Martin ziguélé interpelle le pouvoir centrafricain sur la dégradation des conditions de vie

Deux semaines après l’inauguration de la VIIe République par l’investiture de Faustin Archange Touadéra, Martin Ziguélé, figure politique majeure et dirigeant du MLPC, s’exprime publiquement. Sa prise de parole survient dans un contexte de forte tension politique, caractérisé par des désaccords persistants entre le gouvernement et les forces d’opposition en République Centrafricaine.

Depuis Bangui, l’ancien chef de gouvernement Martin Ziguélé dresse un tableau préoccupant de la situation. Il estime qu’une décennie sous l’administration actuelle n’a pas apporté d’amélioration concrète au quotidien des citoyens centrafricains. Face à cette stagnation, il souligne l’impératif d’un dialogue constructif, impliquant les décideurs politiques et la société civile, pour inverser la trajectoire actuelle du pays.

Pour appuyer son analyse, l’opposant met en lumière des statistiques alarmantes concernant la pauvreté en Centrafrique. En 2016, plus de 50% de la population vivait avec moins de 1 000 francs CFA par jour, un seuil de pauvreté critique. Les projections pour 2026 indiquent une aggravation, avec près des deux tiers des habitants potentiellement concernés. Ces difficultés sont exacerbées par des carences structurelles majeures : l’accès insuffisant à l’eau potable et à l’électricité, la dégradation des infrastructures routières et la prolifération des points de contrôle routiers illégaux, entravant la libre circulation et l’économie locale.

Le déclin des secteurs agricoles, autrefois piliers de l’économie centrafricaine, témoigne également de ce recul. La production de coton, qui atteignait jadis près de 100 000 tonnes, s’est effondrée pour avoisiner aujourd’hui les 2 000 tonnes. De même, les données relatives à la production de café, culture historique du pays, sont devenues peu fiables. Face à ce constat, Martin Ziguélé affirme qu’une véritable relance de la République Centrafricaine exige une refonte politique et économique d’envergure.
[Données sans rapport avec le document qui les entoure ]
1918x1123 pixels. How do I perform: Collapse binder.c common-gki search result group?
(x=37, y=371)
Le dialogue : une nécessité pour la stabilité en Centrafrique

Pour Martin Ziguélé, l’instauration d’un dialogue sincère entre les différentes factions politiques est une condition non négociable pour l’avenir du pays. Il insiste sur le rôle fondamental de la concertation dans une démocratie, la considérant comme l’outil privilégié pour débloquer les situations complexes. L’ancien Premier ministre rappelle que la majeure partie de la population réside en milieu rural, et subit de plein fouet les effets de l’isolement géographique et de la désintégration des circuits de production agricole.
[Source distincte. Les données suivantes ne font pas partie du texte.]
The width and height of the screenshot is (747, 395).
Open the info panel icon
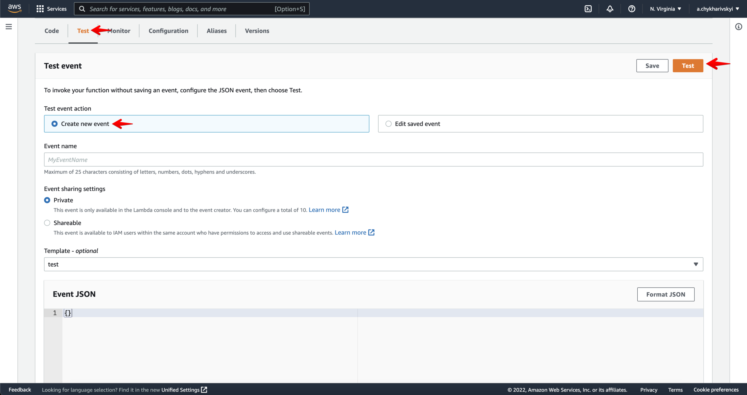[x=739, y=27]
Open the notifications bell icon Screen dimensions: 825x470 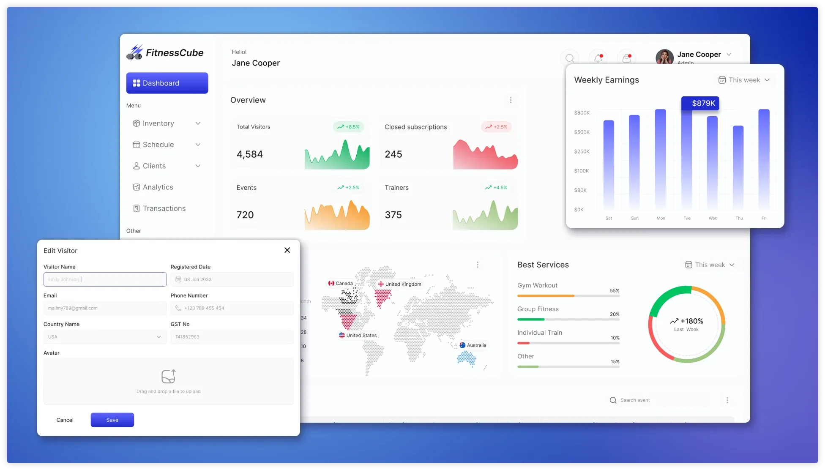coord(598,58)
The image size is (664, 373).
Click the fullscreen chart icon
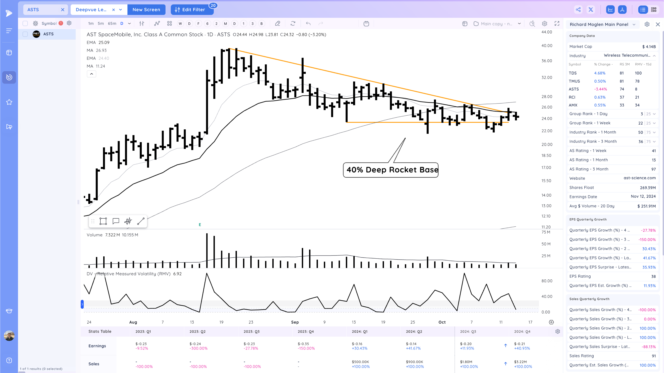(557, 24)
Suite à son investiture le 30 mars 2026, le président Faustin Archange Touadéra a dressé un bilan globalement positif de ses deux précédents mandats, tout en admettant l’existence de défis majeurs. Cependant, pour Martin Ziguélé, l’absence d’une concertation étendue et authentique, regroupant l’ensemble des acteurs et forces vives de la nation centrafricaine, rendra ardue la mise en œuvre des réformes indispensables à un véritable redressement du pays.